"El mundo antiguo había abierto de par en par las puertas de su Panteón. Dios tras dios las franquearon en triunfo, con las insignias desplegadas y la música al frente, y fueron a sentarse según su rango, para recibir su cuota de víctimas, de rosas y de perfumes. Dioses de Europa primero, después de Asia y de África; dioses, no de los griegos, sino de los bárbaros. Ante sus tronos dorados humeaba un igual incienso y el agradable olor de los mismos holocaustos, y el pagano que los coronaba de flores se felicitaba a sí mismo de esta amplitud de espíritu, de esta tolerancia, que le hacía celebrar al dios de los otros igual que al suyo. Atestiguaba una laudable libertad de pensamiento al instalar en sus altares domésticos y municipales un Dionisos, embadurnado aún con el mosto otoñal o un fauno rústico desembocado en el fondo de una cañada. Ahora bien, las ideas pierden en altura lo que en anchura ganan. El antiguo, pasado de moda, que se entregaba ferozmente al culto de un solo nombre y de una sola estatua, podía pasar por un conservador obtuso, refractario al progreso de las luces. Este oscurantista, sin embargo, adelantaba las conclusiones de nuestros filósofos, incluso de nuestros sabios. El reaccionario, una vez más, se reveló como profeta"
No, esta definición del mundo moderno es demasiado buena, demasiado certera y demasiado brillante para ser mía. Pertenece a Chesterton (el Hombre Eterno), naturalmente, y nos viene a recordar que si tolerancia significa que todas las ideas, al igual que todos los dioses del Panteón, valen lo mismo, entonces ninguna vale nada, ni tampoco la tolerancia tiene valor alguno.
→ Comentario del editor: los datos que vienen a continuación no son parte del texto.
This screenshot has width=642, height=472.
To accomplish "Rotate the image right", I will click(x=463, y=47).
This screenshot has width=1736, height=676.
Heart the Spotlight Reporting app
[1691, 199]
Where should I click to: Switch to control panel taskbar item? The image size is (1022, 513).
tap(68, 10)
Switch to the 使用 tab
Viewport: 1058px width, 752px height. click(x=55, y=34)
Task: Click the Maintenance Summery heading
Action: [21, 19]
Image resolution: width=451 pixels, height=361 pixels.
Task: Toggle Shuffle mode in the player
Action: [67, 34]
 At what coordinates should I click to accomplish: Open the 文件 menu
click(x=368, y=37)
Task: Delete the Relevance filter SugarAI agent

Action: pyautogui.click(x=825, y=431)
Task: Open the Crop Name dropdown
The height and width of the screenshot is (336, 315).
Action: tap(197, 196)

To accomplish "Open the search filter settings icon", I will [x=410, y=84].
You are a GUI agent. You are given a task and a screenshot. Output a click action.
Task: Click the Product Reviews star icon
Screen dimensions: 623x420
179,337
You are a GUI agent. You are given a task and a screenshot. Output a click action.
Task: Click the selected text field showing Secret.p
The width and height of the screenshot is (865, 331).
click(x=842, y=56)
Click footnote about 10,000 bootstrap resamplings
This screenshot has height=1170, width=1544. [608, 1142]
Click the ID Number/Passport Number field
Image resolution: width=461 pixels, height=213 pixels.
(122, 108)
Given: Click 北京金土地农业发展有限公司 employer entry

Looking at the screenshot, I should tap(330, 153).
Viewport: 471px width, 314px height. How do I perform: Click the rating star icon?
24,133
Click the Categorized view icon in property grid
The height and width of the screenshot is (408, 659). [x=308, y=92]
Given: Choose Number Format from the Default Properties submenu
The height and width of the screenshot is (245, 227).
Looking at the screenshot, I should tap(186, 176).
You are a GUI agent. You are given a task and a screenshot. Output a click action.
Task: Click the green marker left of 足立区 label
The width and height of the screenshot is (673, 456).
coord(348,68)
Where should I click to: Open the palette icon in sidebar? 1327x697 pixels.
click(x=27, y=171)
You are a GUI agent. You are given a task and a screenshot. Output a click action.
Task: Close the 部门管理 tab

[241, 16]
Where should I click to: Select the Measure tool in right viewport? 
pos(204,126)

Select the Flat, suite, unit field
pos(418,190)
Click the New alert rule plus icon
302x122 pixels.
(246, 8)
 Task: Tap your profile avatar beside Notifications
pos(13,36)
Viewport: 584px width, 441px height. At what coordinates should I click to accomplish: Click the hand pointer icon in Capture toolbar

Y el mensaje es muy actual, no se crean. Por ejemplo, el mester de progresía se ha lanzado al cuello de la esposa de Aznar, a la que considera una peligrosa conservadora. O sea, como el chiste: ¡Ojalá, hijo, ojalá!
Verbigracia, el inefable Vicente Verdú, uno de la paladines "serbios", es decir, del grupo Polanco, escribe en El País lo siguiente: "Porque si algo nocivo se vislumbra en el pensamiento de Ana Botella son sus factores duros, sólidos o firmes, y de lo que se trata hoy es de virar hacia la plasticidad, la ternura y la liquidez (al parecer, sobre todo la liquidez, primer mandamiento del intermediario bursátil)". Reconozco que la metáfora de la liquidez me ha llegado al alma.
Vamos, que lo que Verdú está describiendo es al hombre-gelatina o la humanidad-maleable, plástica, tierna (¿no será cursi?) y muy líquida, como los mercados financieros. Y en algo tiene razón: es lo que se lleva. Una sociedad maleable, sin principios sólidos, ni actitudes firmes, no tiene por qué ser dura, para defenderlos, es carne de cañón para el tirano. Un ejemplo, aunque hay muchos: tanto fascismo como comunismo han pregonado la más amplia libertad sexual, porque un pueblo abandonado a sus instintos también está abandonado a sus mandatarios.
Sí, Verdú acierta en lo que se lleva, sólo que lo que es no es lo que debe ser. La tolerancia no puede ser pensamiento y sentimiento acomodaticio a cualquier chorrada, porque entonces la ternura se convierte en liquidez. Si ninguna idea, como los dioses del panteón, vale un pimiento, entonces tampoco las personas valen un pimiento, y lo que importa es el dinero, lo que cada cual aporta a la familia, la empresa y el Estado, en términos monetarios.
Y les aseguro que es así: las páginas de Economía del El País son de un capitalismo feroz. Sólo en las de sociedad, ya saben, al hablar de aborto y esas cosas, se vuelven fluidos y líquidos... y nada tiernos. O sea, son un periódico gelatina.